Federalist Papers Summary 67
The Federalist Essays Summary No 67: Alexander Hamilton March 11, 1788
Hamilton now begins a discussion of the executive branch which will continue for eleven articles. Fully half of this article is a rail against the critics of the Constitution who bestow upon the office of the president powers that equate the president with that of the King of Great Britain. The other half is used to refute a single misrepresentation as an example of their attempts to enlist the aversion of the people to monarchy.
The following few sentences are quoted directly from the paper and are included to indicate the level of animosity toward the plan and also to provide for your enjoyment some of the original flowery speech of the times missing from these summaries. When speaking of the criticism of the presidency he writes: “He has been decorated with attributes superior in dignity and splendor to those of a King of Great Britain. He has been shown to us with the diadem sparkling on his brow, and the imperial purple flowing in his train. He has been seated on a throne surrounded with minions and mistresses; giving audience to the envoys of foreign potentates, in all the supercilious pomp of majesty. The images of Asiatic despotism and voluptuousness have scarcely been wanting to crown the exaggerated scene. We have been almost taught to tremble at the terrific visages of murdering janizaries (supporters); and to blush at the unveiled mysteries of a future seraglio (harem).”
The misrepresentation he uses as an example is to ascribe to the president the power to fill vacancies in the Senate which in fact is expressly allotted to the executives of the individual States. The person making this misrepresentation, not specifically named, is called upon “now confronted with evidence of fact and let him, if he be able, justify or extenuate the shameful outrage he has offered to the dictates of truth and to the rules of fair dealing.”
The facts and the misrepresented clause are in section 2 of Article II of the Constitution. The provision that gives the president the “power to fill up all vacancies that may happen during the recess of the senate by granting commissions which shall expire at the end of their next session” is the one which is taken as giving him the power to fill vacancies in the Senate. Part of the problem may arise from wording in the previous clause that gives the president power to appoint “other officers of the United States whose appointments are not herein otherwise provided for” but Senator’s appointments are otherwise provided for in the Constitution, Article I section 3.
It should be equally clear that the power to fill vacancies during recess does not refer to Senators for several reasons. The appointment power is joint with the Senate for those offices mentioned but if the Senate is in recess then the President singly can make temporary appointments only for those same offices which do not include Senators. Also since the State Legislatures have the power to appoint Senators the clause would have stated “when the State Legislatures were in recess” not the United States Senate.

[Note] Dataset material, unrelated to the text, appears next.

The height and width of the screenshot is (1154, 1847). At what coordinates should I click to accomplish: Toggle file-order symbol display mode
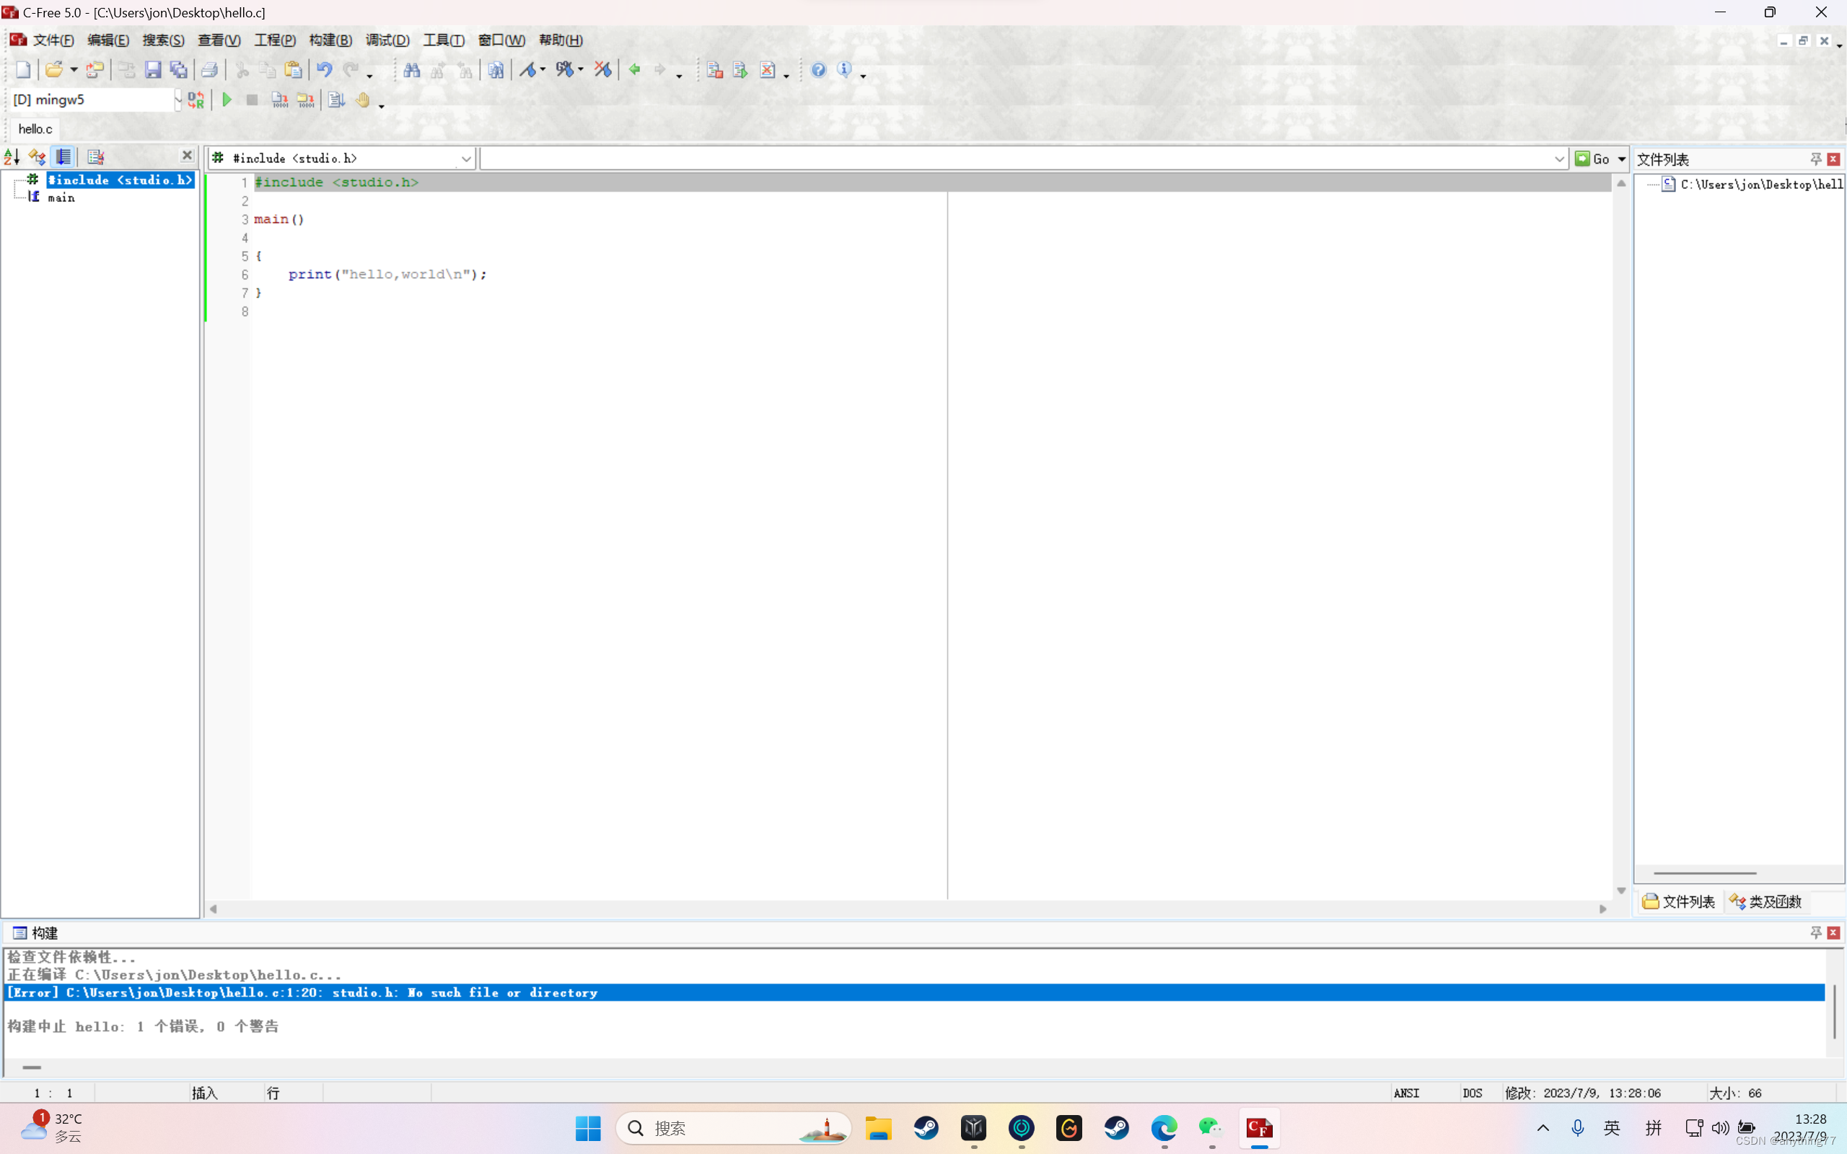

The final and most compelling proof held to the end for some reason is provided by the words in the first and second clauses of Article I. The first provides that “the Senate of the United States shall be composed of two Senators from each State, chosen by the Legislature thereof for six years,” and the second directs that “if vacancies in that body should happen by resignation or otherwise during the recess of the Legislature of ANY STATE, the Executive THEREOF may make temporary appointments until the next meeting of the Legislature which shall then fill the vacancies”.
Obviously upset by this attempt to mislead the people he ends with a continuation of the railing against those “for so shameless and so prostitute an attempt to impose on the citizens of America”.